Industry analyst Ferdinand Dudenhöffer says VW workers in Germany, and particularly in Lower Saxony, forget just how many privileges they don’t share with company workers elsewhere.
They enjoy special status, guaranteed by the combined voting power of unions and Lower Saxony representatives on the supervisory board. At board level, unions and political representatives pick managers and – by extension – share responsibility for company strategy, its successes and failures.
“The unions protect everything around their church tower in Wolfsburg, whatever it takes, to keep their local workers happy,” said Prof Dudenhöffer. “You don’t see these privileges – or problems – at VW’s Skoda subsidiary. The Czechs just get on with it and customers are buying a Skoda or Seat because they get the same vehicle for a lower price.”
With federal elections in 2025, and Lower Saxony state elections a year later, it is unlikely that state minister president Stephan Weil will do anything radical to rock the boat and upset state voters. But radical, Prof Dudenhöffer argues, is what VW needs.
“Volkswagen needs to be freed up. Lower Saxony should sell its stake and use the money to invest in start-ups and future-oriented projects in any closed plants,” said Prof Dudenhöffer of the CAR Centre Automotive Research. “As things are now, Volkswagen has a problem and that problem is Germany.”
With sales down 4.4 per cent for the year to date, car parks of unsold VW brand vehicles are no longer confined to Wolfsburg.
Sales of the group’s more expensive VW-branded products have declined 22 per cent in five years to 4.9 million cars.
Compounding difficulties, and concentrating minds in Wolfsburg, is a slip in its Chinese cash cow. A decade ago, Volkswagen pocketed €5.2 billion annually in China: last year, that was down to €2.6 billion.

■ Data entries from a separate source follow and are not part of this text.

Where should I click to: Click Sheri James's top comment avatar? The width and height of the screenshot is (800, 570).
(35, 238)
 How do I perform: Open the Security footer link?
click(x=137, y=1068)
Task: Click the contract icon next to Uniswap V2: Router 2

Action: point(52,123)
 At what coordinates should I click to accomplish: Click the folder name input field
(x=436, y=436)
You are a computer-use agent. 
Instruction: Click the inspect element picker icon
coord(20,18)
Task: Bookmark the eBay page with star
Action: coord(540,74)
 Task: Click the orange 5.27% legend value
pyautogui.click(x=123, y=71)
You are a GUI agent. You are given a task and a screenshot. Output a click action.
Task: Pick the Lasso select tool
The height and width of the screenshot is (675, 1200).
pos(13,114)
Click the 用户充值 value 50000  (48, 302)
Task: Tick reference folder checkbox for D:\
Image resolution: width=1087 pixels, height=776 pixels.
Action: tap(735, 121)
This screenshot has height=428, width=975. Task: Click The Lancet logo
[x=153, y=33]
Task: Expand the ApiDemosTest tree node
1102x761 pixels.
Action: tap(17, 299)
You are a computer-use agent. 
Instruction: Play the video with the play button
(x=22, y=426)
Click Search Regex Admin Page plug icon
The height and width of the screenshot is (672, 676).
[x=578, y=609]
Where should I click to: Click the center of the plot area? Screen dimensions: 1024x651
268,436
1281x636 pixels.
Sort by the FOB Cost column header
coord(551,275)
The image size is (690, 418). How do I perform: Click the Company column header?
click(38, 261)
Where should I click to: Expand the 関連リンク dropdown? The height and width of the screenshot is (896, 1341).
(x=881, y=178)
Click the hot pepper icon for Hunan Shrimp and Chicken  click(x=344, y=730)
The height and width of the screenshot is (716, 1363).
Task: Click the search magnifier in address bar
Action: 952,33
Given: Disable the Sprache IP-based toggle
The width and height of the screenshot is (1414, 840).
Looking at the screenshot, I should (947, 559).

Another fall of 33 per cent this year is likely.
[ Foreign carmakers also have a China overcapacity problemOpens in new window ]
Last week, VW announced it would sell its operations in China’s northwest Xinjiang region, citing “economic reasons”. In China, analysts see a taste of things to come for VW in its home, European market.
As well as China, US earnings are a reported €1.3 billion short of expectations, VW has replaced its top management there due to poor sales and a series of product recalls – US authorities warned that ID.4 doors could open while driving.
On Wednesday, at a tense meeting with workers in Wolfsburg, group CEO Blume said his task was to fix “decades-long structural problems at VW”. Problems that previous generations of managers – and, he left unsaid, workers’ representatives – had chosen not to address.
“Our products are good but our costs have to sink,” he said. “Our labour costs here [in Germany], for example, are often more than twice as high as the average for our European locations.”
The management focus on costs, critics say, overlooks the corporate structures and mentalities that got VW to this point. While product and costs crises were overcome in the 1970s and 1990s, the company has yet to recover from the dieselgate scandal – manipulating diesel exhaust filters – that cost the business at least €31 billion.
Two generations of VW managers later, the race to catch up on the EV revolution has been complicated by in-house software disasters on the Golf 8 and ID.3.
[ VW and Volvo woes show challenges of change to EVsOpens in new window ]
Visiting VW headquarters on Wednesday was federal labour minister Hubertus Heil. He faces re-election next February in a constituency located beside Wolfsburg. Talking to workers, many of whom are also his voters, he called for an agreement that embraced change and social partnership equally. No boats were rocked.
“The employees at Volkswagen,” he said, “are people with rights and not just cost centres with ears.”